### Document excerpt
=== Section Start ===

The three main human women in Exile from Eden fall neatly into the maiden/mother/crone series of archetypes, existing with few hints at any interior life beyond their relationships to Arek.
Arek’s love interest is his only peer, Amelie Sing Brees, a biracial (Chinese and White American) teen girl who is his aunt by partnership (Arek describes his father Austin’s partner Robby as his father as well, and Amelie is Robby’s half-sister). Arek constantly puts her on a pedestal, regularly saying she’s braver than he is, and she simultaneously has no shame about and no knowledge of anything related to Arek’s sexuality. In keeping with the “maiden” trope, which requires sexual purity and vulnerability simultaneously, Amelie is almost sexually assaulted by a rogue ex-soldier (human, not praying mantis). Even this, though, is really about Arek; we learn almost nothing about how Amelie feels and it is a plot point primarily used to further Arek’s emotional development and increase “drama” (*ahem* #menwritingwomen). Arek’s mother Shann is described as an emotional deadweight whose depression is oppressive (“Thirteen was a bad year for me. My mother’s sadness and anger became a stormy ocean inside the hole, drowning me, and I think Robby was only trying to make me happy” ) and whose parenting is overly controlling (“‘Why have you never taken me outside like this before?’ I asked. / My father shook his head. ‘Your mother and grandmother would never stand for it.’ / Robby nodded. ‘There will be hell to pay when we get home, Porcupine’” [34-35]). Arek’s grandmother (Shann’s mother) is described as uptight, obsessed with the perpetuation of traditional nuclear familial structures and traditions, and in particular obsessed with circumcising Arek. The symbolism is… rich.

=== Section End ===

### Supplied entries
=== Section Start ===

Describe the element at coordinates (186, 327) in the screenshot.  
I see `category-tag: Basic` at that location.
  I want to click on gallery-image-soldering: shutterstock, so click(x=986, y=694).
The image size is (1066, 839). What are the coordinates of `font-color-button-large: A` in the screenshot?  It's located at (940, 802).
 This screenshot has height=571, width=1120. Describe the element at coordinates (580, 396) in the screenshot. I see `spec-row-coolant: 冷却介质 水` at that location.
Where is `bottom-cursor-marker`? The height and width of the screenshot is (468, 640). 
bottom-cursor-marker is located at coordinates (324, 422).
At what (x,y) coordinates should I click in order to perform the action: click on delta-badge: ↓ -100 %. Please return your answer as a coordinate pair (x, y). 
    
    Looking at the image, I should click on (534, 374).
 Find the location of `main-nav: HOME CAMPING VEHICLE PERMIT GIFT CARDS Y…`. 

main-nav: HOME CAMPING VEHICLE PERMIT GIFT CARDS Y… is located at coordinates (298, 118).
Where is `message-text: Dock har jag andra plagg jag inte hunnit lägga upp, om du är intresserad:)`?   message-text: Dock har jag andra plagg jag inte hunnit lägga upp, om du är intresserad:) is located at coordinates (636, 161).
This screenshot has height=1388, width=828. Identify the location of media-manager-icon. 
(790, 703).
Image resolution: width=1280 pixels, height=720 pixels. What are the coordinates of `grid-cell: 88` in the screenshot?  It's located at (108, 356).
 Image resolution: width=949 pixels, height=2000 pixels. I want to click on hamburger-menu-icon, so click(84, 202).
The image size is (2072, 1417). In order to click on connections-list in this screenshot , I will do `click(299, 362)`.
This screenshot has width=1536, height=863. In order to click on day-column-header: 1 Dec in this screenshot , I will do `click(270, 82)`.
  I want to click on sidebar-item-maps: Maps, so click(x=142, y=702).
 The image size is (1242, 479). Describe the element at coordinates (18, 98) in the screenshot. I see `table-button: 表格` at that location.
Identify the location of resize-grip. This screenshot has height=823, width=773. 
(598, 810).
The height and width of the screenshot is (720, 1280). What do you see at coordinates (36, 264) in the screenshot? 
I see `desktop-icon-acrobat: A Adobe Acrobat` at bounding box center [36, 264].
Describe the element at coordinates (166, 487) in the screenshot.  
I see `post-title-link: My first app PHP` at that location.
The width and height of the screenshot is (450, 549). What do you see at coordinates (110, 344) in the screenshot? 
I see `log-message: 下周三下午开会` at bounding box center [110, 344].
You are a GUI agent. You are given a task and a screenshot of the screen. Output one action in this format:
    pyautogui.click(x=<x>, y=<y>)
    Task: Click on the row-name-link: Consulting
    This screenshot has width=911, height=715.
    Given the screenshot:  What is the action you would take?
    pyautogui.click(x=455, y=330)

=== Section End ===

### Apply what you read
**a.** Print everything in the passage about Exile from Eden, from "The three main" down to "relationships to Arek.".
**b.** In the passage about Exile from Eden, what is Amelie Sing Brees's relationship to Robby?
**c.** Using the passage about Exile from Eden, explain why Amelie is described as Arek's aunt by partnership.

### Responses
**a.**
The three main human women in Exile from Eden fall neatly into the maiden/mother/crone series of archetypes, existing with few hints at any interior life beyond their relationships to Arek.

**b.** She is Robby's half-sister.

**c.** Arek describes Robby, his father Austin's partner, as his father as well. Amelie is Robby's half-sister, so she becomes Arek's aunt through that partnership.